UESUGI Tak(文化人類学)

Educational background

McGill University, Anthropology, Ph.D.

Key words for education

medical anthropology, science studies

Sample courses

Culture and Illness, Anthropology of Food, Environmental Anthropology, Medical Anthropology, History of Science, Anthropology of the Self, Anthropology of Memory, Science and Law

Features of My Courses

When I took my first anthropology class twenty years ago, I found it fascinating but also incomprehensible. It was so different from physics which I was studying until then. Anthropology was not logical! Then I realized that anthropological “understanding” involved more than an exercise of intellect; it also required things like empathy. Delving into stories about different lives and cultures allows us to go beyond our everyday life and produce small paradigm shifts within ourselves-so we can experience our world slightly differently from before. Learning concepts allow us to give these experiences a name, so we can share them with others. In my courses, I try to incorporate these two aspects of anthropological education.

Research Keywords

medical anthropology, war and environment, Agent Orange, science studies, allergy, Chinese diaspora.

Sample Publications

  • Uesugi, Tak (2019) A Dialogic Approach to Toxic Disasters: Agent Orange in A Luoi Valley Valley [Aproximacion dialogica a los desastres toxicos. El Agente Naranja en el valle A Luoi (Vietnam)]. AIBR (Iberoamerican Anthropology) 14(1): 29-40
  • Uesugi, Tak (2016) Toxic Epidemics: Agent Orange Sickness in Vietnam and the United States. Medical Anthropology: Cross-Cultural Studies in Health and Illness 35 (6): 464-476.
  • Uesugi, Tak (2014) Risky Commons of Tragedy: Ubiquity and Exceptionality of Dioxin Risk in Central Vietnam, Japanese Review of Cultural Anthropology 14: 55-73.
  • Uesugi, Tak (2013) Is Agent Orange a Poison? Vietnamese Agent Orange Litigation and the New Paradigm of Poison, The Japanese Journal of American Studies 24: 203-222.
  • Uesugi, Tak (2009) Gleaning Silences: Suffering, Rememory and Subjectivity, vis-a-vis: Explorations in Anthropology 9(1): 10-17.
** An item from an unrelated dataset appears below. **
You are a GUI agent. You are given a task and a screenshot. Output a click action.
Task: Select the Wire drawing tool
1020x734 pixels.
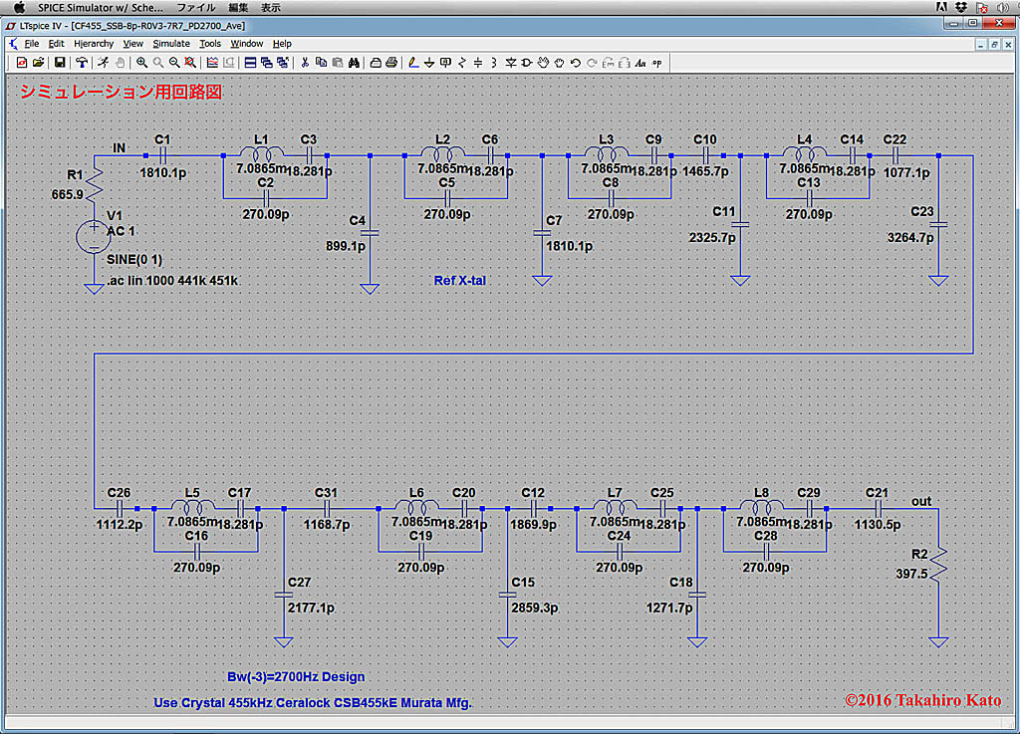(x=412, y=63)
What I like about Discovery

GDP is like an island within Okayama University. We do things differently here. Norms and customs taken for granted outside do not necessarily apply here. Imagine yourself studying at GDP, exploring new possibilities in this highly multicultural environment with intelligent and motivated students who are willing to challenge their limits.